■ Work order: Output the complete listing exactly, please, and keep the pictures out of it.

■ Records supplied:

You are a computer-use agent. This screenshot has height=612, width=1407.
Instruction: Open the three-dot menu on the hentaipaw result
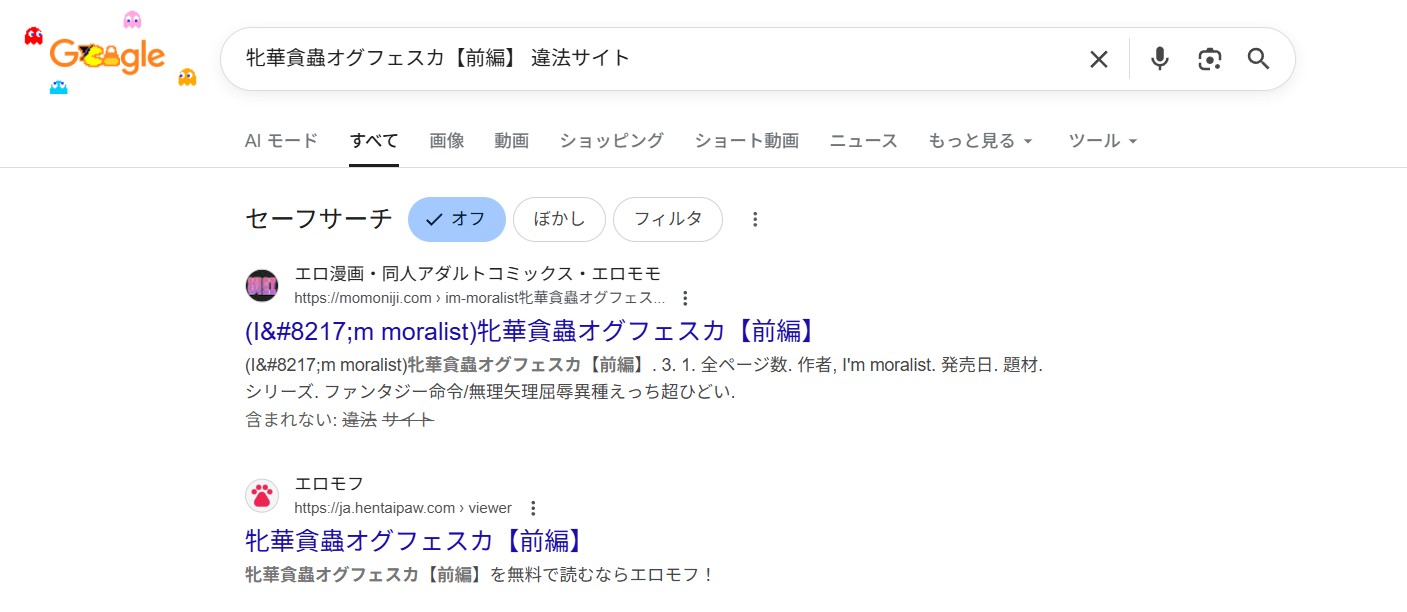coord(533,508)
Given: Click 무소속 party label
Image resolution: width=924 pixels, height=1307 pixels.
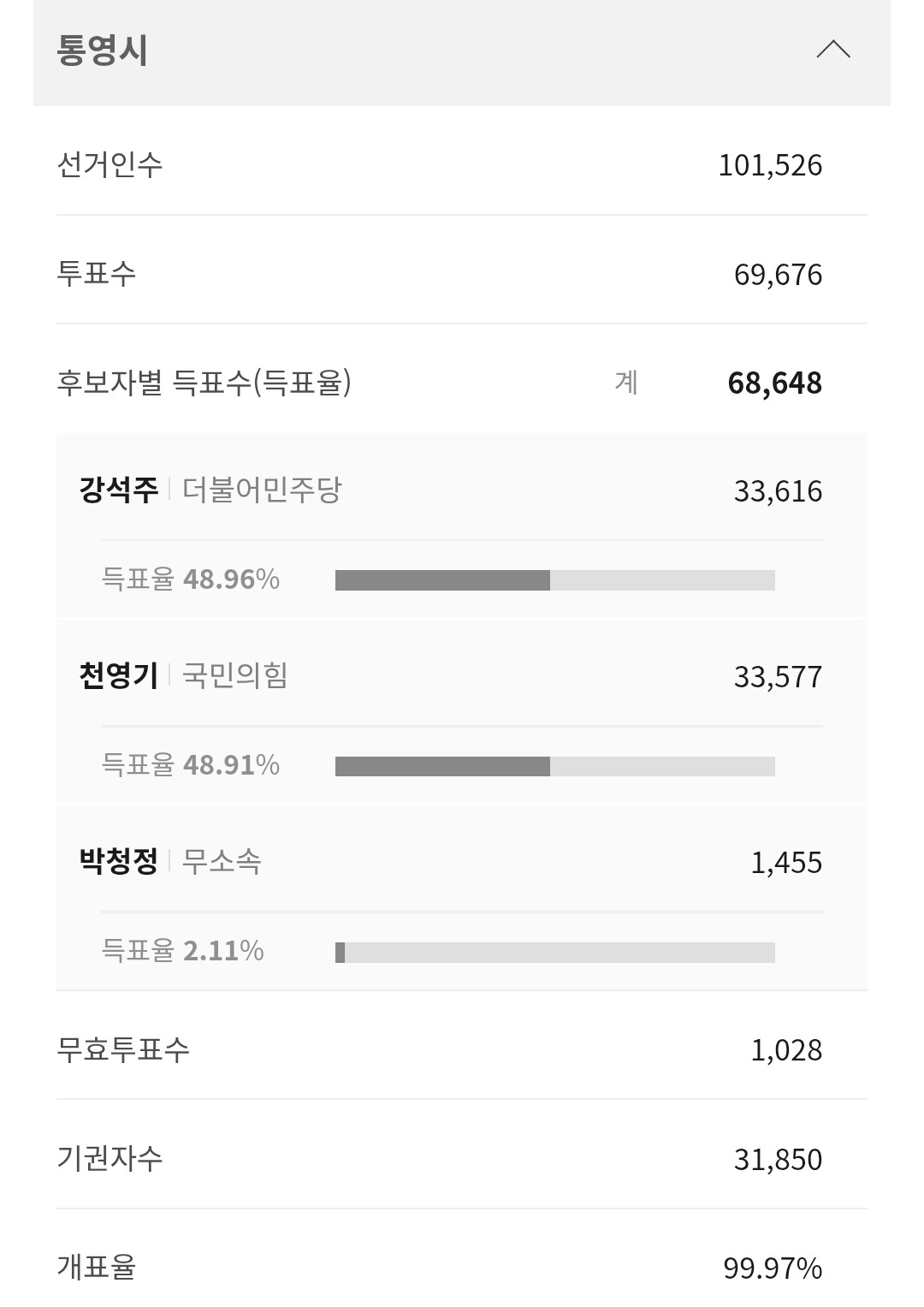Looking at the screenshot, I should 222,861.
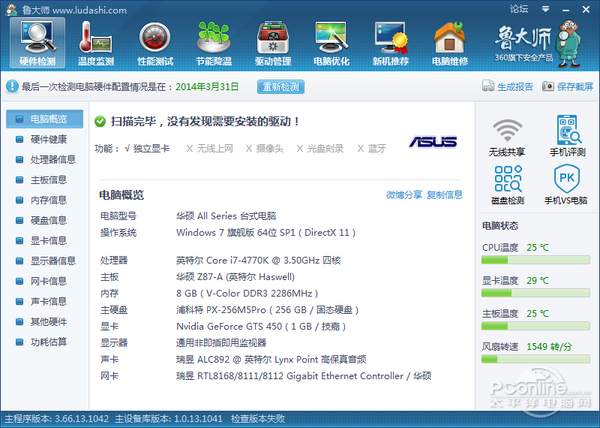The image size is (600, 428).
Task: Open the 手机评测 phone benchmark icon
Action: tap(566, 138)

■ Written response:
You are a computer-use agent. This screenshot has height=612, width=1407.
Instruction: Open the three-dot menu on the hentaipaw result
coord(533,508)
Given: Click 무소속 party label
Image resolution: width=924 pixels, height=1307 pixels.
Looking at the screenshot, I should 222,861.
The image size is (600, 428).
Task: Open the 手机评测 phone benchmark icon
Action: tap(566, 138)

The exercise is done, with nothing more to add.